Microsoft Workloads on AWS
Batch processing for Microsoft Windows Server workloads on AWS
Computing at-scale solutions is required in many industries and domains. Cloud computing provides elastic on-demand access to large amounts of computing resources and enables economically efficient and technically flexible solutions naturally suited for computing at scale.
Batch processing is a requirement for many scale-out computing solutions. Customers use batch processing as a non-interactive way of computation to calculate outputs. These outputs can be used to produce simulation results, analyze large datasets, train AI/ML models, or render digital media content.
Traditionally, batch processing has been a domain of the Linux operating systems, which is natively supported by AWS services, such as AWS Batch and AWS ParallelCluster. Customers are now starting to leverage the cloud to modernize and automate batch workflows involving Microsoft Windows Server. These users are not able to switch between operating systems easily because of software dependencies. As a result, they resort to custom-built solutions, which require significant upfront implementation and ongoing maintenance efforts.
This blog post provides a reusable and general framework for running Windows Server batch processing workloads on AWS. We will show you how to leverage Amazon Managed Workflows for Apache Airflow (Amazon MWAA) to orchestrate batch jobs with Amazon Elastic Container Service (Amazon ECS), which provides the compute runtime for Windows Containers. We will provide step-by-step instructions and AWS CloudFormation templates, allowing you to go hands-on and experiment with the setup and customize it to your needs.
Solution overview
The following diagram shows a high-level overview of the solution with the individual layers described in more detail.
Figure 1: Architectural high level design showing orchestration (MWAA), compute (ECS) and storage layer (S3)
Orchestration layer
Amazon MWAA is used to orchestrate compute tasks and model dependencies between them. For example, for a particular workflow, you may first need to pre-process the source data, then run simulations and aggregate the results.
In the context of Airflow, workflows are defined using Direct Acyclic Graphs (DAGs) written in Python, which allows for flexible modeling of complex dependencies between tasks. Next to running the actual batch compute jobs, tasks in a workflow can be used to perform actions on the underlying infrastructure. Examples include scaling up a cluster for subsequent parallel processing or scaling it down once an upstream batch job has completed.
Once a DAG is initialized and registered with Amazon MWAA, you can take a no-code approach towards running your Windows batch jobs. MWAA comes with a web-based Airflow UI. You can use this to run workflows, configure inputs, and monitor progress. The web UI user database can also be integrated with external identity providers and supports common enterprise authentication protocols.

——

» **What to do**
Can you reproduce, word for word, the part of the Windows batch processing post starting with "Microsoft Workloads on" and going on through "digital media content."?

» **Material provided**
——

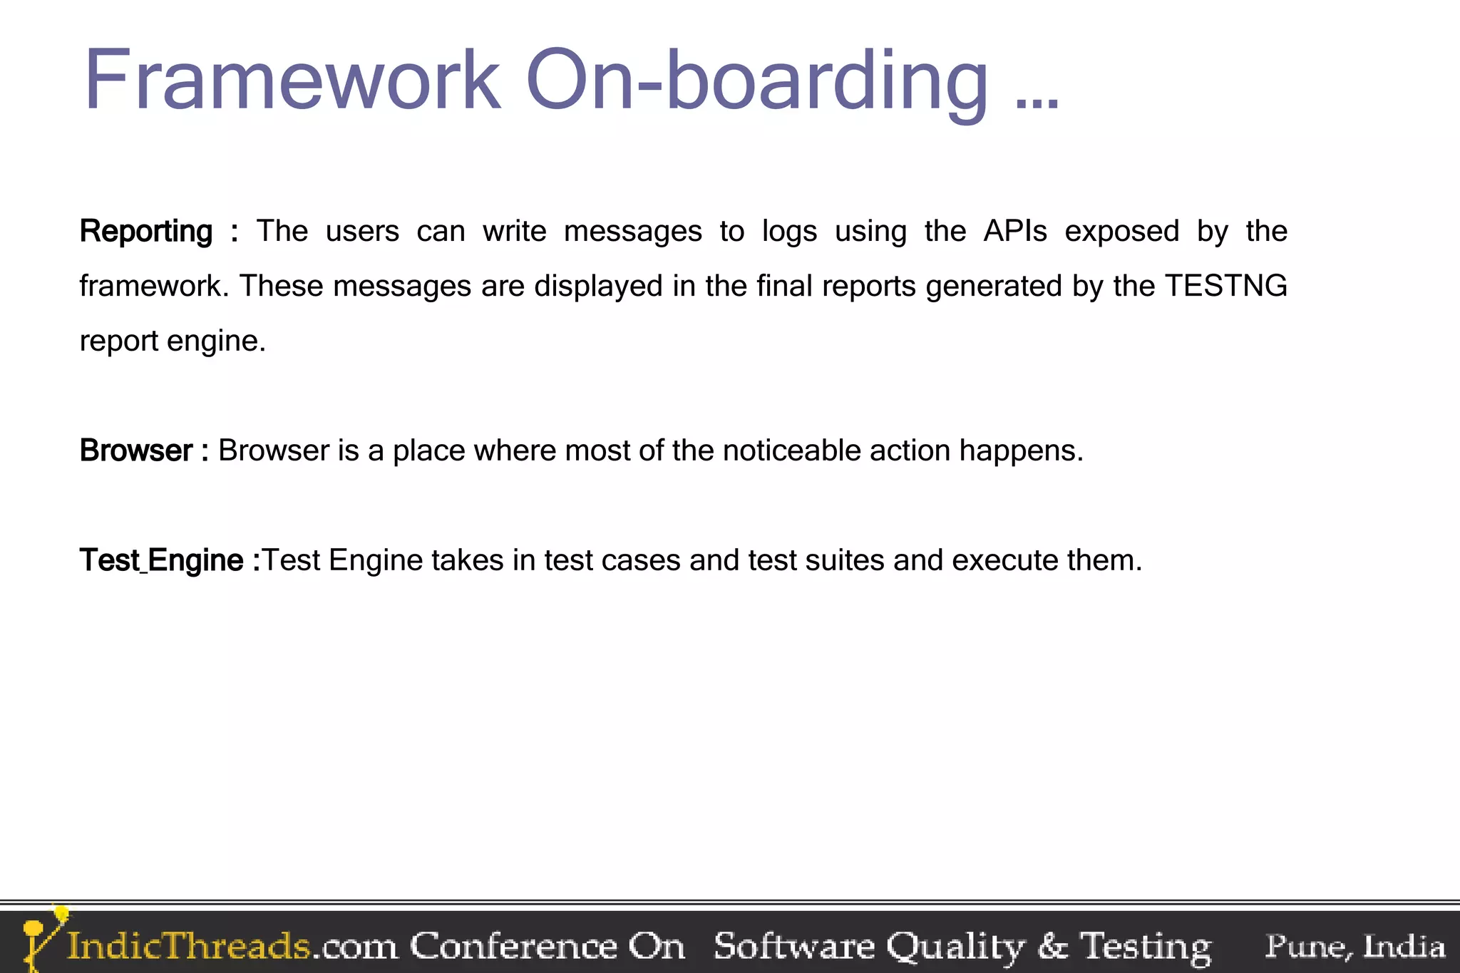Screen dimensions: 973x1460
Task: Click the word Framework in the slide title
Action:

——

» **Exercise answer**
Microsoft Workloads on AWS
Batch processing for Microsoft Windows Server workloads on AWS
Computing at-scale solutions is required in many industries and domains. Cloud computing provides elastic on-demand access to large amounts of computing resources and enables economically efficient and technically flexible solutions naturally suited for computing at scale.
Batch processing is a requirement for many scale-out computing solutions. Customers use batch processing as a non-interactive way of computation to calculate outputs. These outputs can be used to produce simulation results, analyze large datasets, train AI/ML models, or render digital media content.